On September 18, 2015, the individual plaintiffs (“Plaintiffs”) filed a Joint Memorandum of Law in Opposition to the Motion to Dismiss (“Pl. Mem.”), responding to the standing issues. First, Plaintiffs call Defendants’ argument that investment advisors lack standing a “false premise.” Pl. Mem. at 1. Plaintiffs argue instead that “none of the challenged Individual Plaintiffs purports to sue in its capacity as an investment advisor,” and instead each such plaintiff “either received a valid assignment of the underlying investors’ claims” or “is suing in its capacity as the legal entity with authority to sue on behalf of Petrobras investors who cannot bring claims except through the challenged plaintiff.” Id. Plaintiffs rely on the “prudential exception” described in W.R. Huff Asset Mgmt. Co., LLC v. Deloitte & Touche LLP, 549 F.3d 100 (2d Cir. 2008), which applies where “where the plaintiff can demonstrate (1) a close relationship to the injured party and (2) a barrier to the injured party’s ability to assert its own interests.” Id. at 4-5 (quoting Huff, 549 F.3d at 107-109). According to Plaintiffs, each plaintiff challenged on these grounds “brings suit as a trustee or other responsible entity under law on behalf of one or more injured investors in Petrobras securities who cannot bring suit themselves—not as an investment advisor on behalf of unaffiliated clients like the plaintiff in Huff.” Id. at 9. Further, Plaintiffs argue that Defendants misread Cortlandt St. Recovery Corp. v. Hellas Telecomms., S.a.r.l., 790 F.3d 411, 418 (2d Cir. 2015), as requiring that a plaintiff “must submit evidence of the assignment at the time of pleading to prove Article III standing or face dismissal.” Id. at 5. Plaintiffs argue that, instead, “the district court in Cortlandt analyzed the assignment at issue, which was submitted after the filing of the complaint,” and none of the issues with the assignment in Cortlandt apply to the Aura Capital assignment in the instant dispute. Id. at 5-6.

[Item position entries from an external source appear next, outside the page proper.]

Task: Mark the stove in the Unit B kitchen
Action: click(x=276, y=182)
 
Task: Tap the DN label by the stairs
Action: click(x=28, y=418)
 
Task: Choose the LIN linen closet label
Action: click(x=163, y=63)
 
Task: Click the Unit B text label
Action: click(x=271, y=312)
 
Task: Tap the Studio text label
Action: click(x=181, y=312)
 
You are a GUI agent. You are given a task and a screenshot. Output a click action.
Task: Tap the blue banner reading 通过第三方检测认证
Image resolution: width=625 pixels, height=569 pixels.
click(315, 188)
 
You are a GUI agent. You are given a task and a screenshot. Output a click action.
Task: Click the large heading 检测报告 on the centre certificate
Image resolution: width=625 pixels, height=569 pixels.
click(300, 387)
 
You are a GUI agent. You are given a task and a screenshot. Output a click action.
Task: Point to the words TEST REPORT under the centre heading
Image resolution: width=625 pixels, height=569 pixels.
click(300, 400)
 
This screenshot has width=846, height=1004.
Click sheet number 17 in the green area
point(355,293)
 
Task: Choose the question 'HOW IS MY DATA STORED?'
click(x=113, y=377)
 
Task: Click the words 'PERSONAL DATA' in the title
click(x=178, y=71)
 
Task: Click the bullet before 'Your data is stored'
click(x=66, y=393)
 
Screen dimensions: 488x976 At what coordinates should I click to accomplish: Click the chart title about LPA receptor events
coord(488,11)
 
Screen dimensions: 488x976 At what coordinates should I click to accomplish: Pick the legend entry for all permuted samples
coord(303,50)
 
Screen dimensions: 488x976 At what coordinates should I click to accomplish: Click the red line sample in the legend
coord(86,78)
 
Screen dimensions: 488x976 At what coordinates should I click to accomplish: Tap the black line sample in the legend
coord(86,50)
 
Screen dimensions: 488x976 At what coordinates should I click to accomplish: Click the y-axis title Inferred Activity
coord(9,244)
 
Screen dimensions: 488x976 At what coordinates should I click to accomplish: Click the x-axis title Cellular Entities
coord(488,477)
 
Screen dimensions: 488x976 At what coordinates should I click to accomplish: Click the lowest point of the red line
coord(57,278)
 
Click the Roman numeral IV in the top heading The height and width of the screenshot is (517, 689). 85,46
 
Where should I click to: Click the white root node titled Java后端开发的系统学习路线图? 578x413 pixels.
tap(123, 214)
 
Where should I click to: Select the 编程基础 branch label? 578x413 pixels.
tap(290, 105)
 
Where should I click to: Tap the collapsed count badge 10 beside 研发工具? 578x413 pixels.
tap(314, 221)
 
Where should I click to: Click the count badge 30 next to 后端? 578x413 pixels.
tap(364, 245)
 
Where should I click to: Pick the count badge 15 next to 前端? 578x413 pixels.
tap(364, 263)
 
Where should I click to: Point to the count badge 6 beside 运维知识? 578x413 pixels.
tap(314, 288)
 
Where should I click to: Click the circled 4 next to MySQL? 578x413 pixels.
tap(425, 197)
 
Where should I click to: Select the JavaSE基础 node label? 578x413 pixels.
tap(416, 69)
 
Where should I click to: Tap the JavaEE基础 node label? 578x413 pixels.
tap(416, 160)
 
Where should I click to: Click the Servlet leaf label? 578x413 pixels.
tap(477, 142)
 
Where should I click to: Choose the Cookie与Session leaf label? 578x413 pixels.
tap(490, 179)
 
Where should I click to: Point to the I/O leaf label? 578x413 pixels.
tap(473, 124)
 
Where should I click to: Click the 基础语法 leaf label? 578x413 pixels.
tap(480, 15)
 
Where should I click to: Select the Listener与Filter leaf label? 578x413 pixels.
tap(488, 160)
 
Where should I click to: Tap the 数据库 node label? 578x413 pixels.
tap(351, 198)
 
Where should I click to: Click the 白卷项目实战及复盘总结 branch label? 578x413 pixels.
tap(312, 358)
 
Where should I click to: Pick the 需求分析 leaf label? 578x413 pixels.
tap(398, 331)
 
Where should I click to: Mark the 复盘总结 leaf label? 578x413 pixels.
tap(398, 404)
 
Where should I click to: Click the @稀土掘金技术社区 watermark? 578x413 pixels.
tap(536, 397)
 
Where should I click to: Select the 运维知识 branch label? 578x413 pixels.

On October 5, 2015, Defendants filed their Joint Reply Memorandum of Law in Further Support of Their Motion to Dismiss the Individual Action Complaints (the “Opt-Out Def. Reply”), which further addresses the standing issues. Defendants do not reiterate or expand upon their arguments that certain plaintiffs were investment advisors and thus lacked standing to sue. Instead, Defendants challenge the standing of specific plaintiffs or groups of plaintiffs. For one plaintiff who argued that it had received an assignment of the Petrobras securities, Defendants reply that the purported assignment documents do not identify “any securities that are purportedly being assigned” or “list any specific securities,” with “no explanation for the purported assignments,” and bear the signature of only the assignor, not the assignee. Opt-Out Def. Reply at 1. In regard to the “prudential exception” referenced in Plaintiffs’ opposition, Defendants argue that a group of plaintiffs trying to assert the prudential exception do so only by amending their complaint to include “bare legal assertions that the entities that actually made the investments do not have legal personality separate from the named plaintiffs or that the named plaintiffs have the exclusive authority to act on behalf of the actual investors.” Id. at 2 (internal citations omitted). Defendants also ask why a third group of plaintiffs, who expressed their intention to amend their complaint, have not yet done so. Id.

While some might argue that Defendants’ arguments are technical, the reality is that given the limitations and repose issues in the litigation, amendments at this stage may not cure these issues. Regardless of how the court rules on the motion to dismiss here, this argument over standing reinforces the need to anticipate and remediate potential standing issues early enough to avoid dismissal risks.